Secara pribadi aku curiga, benarkah yang datang ke Magelang atas undangan Belanda untuk bersidang itu adalah benar-2 Pangeran Diponegoro…. Dalam semedi terakhirku, aku mendengar dialogue sbb:

“Aku diundang bersidang ke Magelang untuk mengakhiri kemelut perang dengan suatu perjanjian. Bagaimana pendapatmu?”

“Kepareng matur, Pangeran. Hamba agak curiga, sebab dlm paduka menghadiri sidang, tidak boleh membawa senjata atau pasukan… Apa Belanda bisa dipercaya? Selama ini bukankah mereka licik.”  Kata salah satu sahabat.

“Ya, firasatku juga berkata demikian, lalu?

“Sebaiknya Pangeran jangan pergi!”

“Apakah aku tidak dicap sebagai orang yang tidak cinta damai?”

“Begini saja Pangeran, sebaiknya Pangeran utusan Ki Adhi Suryo… untuk ke Magelang. Dia mirip dengan Pangeran, baik segi penampilan maupun dedeg piadegnya? Izinkan dia mengenakan pakaian Pangeran…”

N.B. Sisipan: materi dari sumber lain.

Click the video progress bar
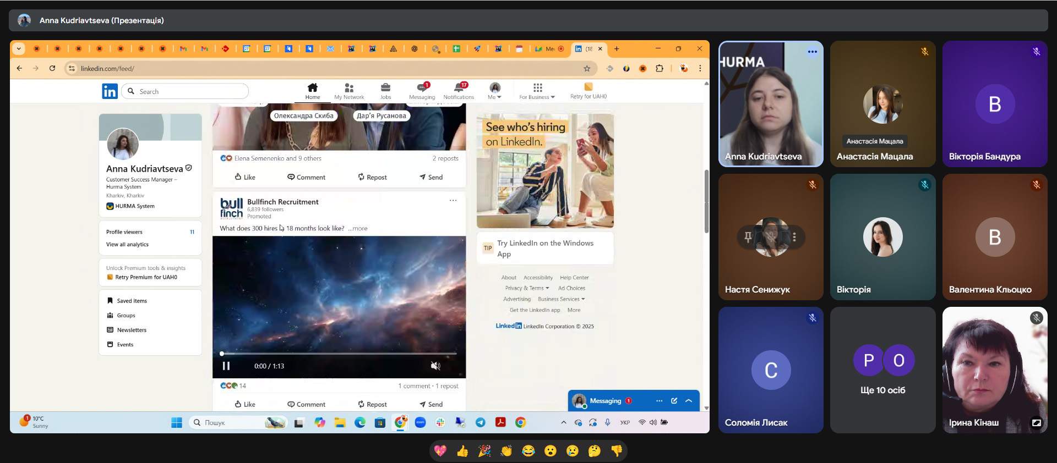The height and width of the screenshot is (463, 1057). tap(339, 354)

“Ide bagus. Atur saja… saya setuju. Bila Belanda beritikad baik dan Ki Suryo pulang dengan membawa hasil sidang. Itu yang aku harapkan; tapi bila Belanda ingkar, dan Suryo dibunuh…Oh, dia menjadi tumbal!!”

“Demi keselamatan Pangeran selaku pemimpin kami, saya kira Ki Suryo akan setuju. Dia pun punya kesaktian luar biasa.. dengan ‘Cakar Mautnya”.

Singkat cerita, Ki Suryo diberi hak memakai pakaian kebesaran Pangeran Diponegoro, dan berangkat ke Magelang. Tidak lupa mampir ke rumah, pamit pada istrinya. Istrinya benar-2 tak mengenali lagi suaminya. Dia mengira bahwa yang datang adalah Pangeran Diponegoro. Setelah “berbasa-basi” sebentar (tahu kan maksudnya?), Ki Suryo pergi ke Magelang dengan Kuda Kebesaran Pangeran Diponegoro.

Sejarah mencatat. Belanda ingkar. Bisa ditebak “Pangeran Diponegoro palsu” ditangkap, hingga wafatnya di luar Jawa. Pangeran Diponegoro yang asli… mengembara menjadi Waliyullah penyebar agama Islam. Dia berhasil menyamar hingga akhir hayatnya.

Kini masih terlihat bekas “Cakar Maut” di meja sidang. (Wallohu ‘alam).